Some records:
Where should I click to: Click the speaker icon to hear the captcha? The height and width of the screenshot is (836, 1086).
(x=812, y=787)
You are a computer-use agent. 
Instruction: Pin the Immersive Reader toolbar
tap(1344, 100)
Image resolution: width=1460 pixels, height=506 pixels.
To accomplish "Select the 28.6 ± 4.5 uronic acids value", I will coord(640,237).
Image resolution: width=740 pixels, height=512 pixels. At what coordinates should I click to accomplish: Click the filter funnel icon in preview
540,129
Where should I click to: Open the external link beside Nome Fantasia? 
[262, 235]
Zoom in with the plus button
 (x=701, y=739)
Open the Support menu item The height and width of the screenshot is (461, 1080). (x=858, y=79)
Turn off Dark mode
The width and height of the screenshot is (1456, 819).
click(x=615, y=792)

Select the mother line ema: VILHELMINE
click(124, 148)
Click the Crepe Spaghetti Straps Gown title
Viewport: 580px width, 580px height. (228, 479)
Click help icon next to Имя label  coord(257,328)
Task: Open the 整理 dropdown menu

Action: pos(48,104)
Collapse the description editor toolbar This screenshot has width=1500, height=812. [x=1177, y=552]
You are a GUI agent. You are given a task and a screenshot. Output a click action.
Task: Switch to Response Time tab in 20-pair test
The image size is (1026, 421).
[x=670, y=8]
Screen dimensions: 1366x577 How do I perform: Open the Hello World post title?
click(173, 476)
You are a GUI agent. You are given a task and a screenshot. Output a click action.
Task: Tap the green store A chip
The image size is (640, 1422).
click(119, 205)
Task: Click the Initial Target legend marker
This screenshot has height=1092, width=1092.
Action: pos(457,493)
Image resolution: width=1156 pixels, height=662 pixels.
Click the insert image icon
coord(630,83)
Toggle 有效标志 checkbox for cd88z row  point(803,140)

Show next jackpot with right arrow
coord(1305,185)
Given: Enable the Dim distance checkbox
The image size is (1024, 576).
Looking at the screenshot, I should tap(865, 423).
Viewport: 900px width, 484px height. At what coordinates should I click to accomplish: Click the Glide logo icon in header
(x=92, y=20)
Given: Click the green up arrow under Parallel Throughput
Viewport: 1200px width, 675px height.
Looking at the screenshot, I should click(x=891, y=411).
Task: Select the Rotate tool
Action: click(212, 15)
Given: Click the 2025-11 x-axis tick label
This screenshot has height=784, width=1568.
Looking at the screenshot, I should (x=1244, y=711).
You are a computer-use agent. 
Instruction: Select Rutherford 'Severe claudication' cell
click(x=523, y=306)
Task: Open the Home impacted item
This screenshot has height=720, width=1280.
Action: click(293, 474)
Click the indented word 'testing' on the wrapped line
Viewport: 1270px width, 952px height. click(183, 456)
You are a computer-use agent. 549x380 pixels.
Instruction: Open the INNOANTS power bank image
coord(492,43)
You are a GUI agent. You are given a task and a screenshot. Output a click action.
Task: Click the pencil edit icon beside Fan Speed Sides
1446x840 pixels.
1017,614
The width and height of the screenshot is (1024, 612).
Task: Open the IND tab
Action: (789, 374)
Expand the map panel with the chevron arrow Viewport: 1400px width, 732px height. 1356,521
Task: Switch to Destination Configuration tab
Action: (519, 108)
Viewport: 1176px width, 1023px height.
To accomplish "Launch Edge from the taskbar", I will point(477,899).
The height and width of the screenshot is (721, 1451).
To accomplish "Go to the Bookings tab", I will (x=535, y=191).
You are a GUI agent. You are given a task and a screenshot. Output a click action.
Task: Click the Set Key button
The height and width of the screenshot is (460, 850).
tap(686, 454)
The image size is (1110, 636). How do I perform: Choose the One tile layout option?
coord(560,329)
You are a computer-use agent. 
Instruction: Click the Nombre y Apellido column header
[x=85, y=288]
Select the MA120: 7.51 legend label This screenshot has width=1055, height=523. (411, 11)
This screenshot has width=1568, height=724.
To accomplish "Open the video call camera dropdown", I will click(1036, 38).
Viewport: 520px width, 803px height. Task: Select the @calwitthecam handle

### Exercise brief
Write out the listing word for word, from its first line up to and including the line with "tap(1344, 100)".

### Reply
Where should I click to: Click the speaker icon to hear the captcha? The height and width of the screenshot is (836, 1086).
(x=812, y=787)
You are a computer-use agent. 
Instruction: Pin the Immersive Reader toolbar
tap(1344, 100)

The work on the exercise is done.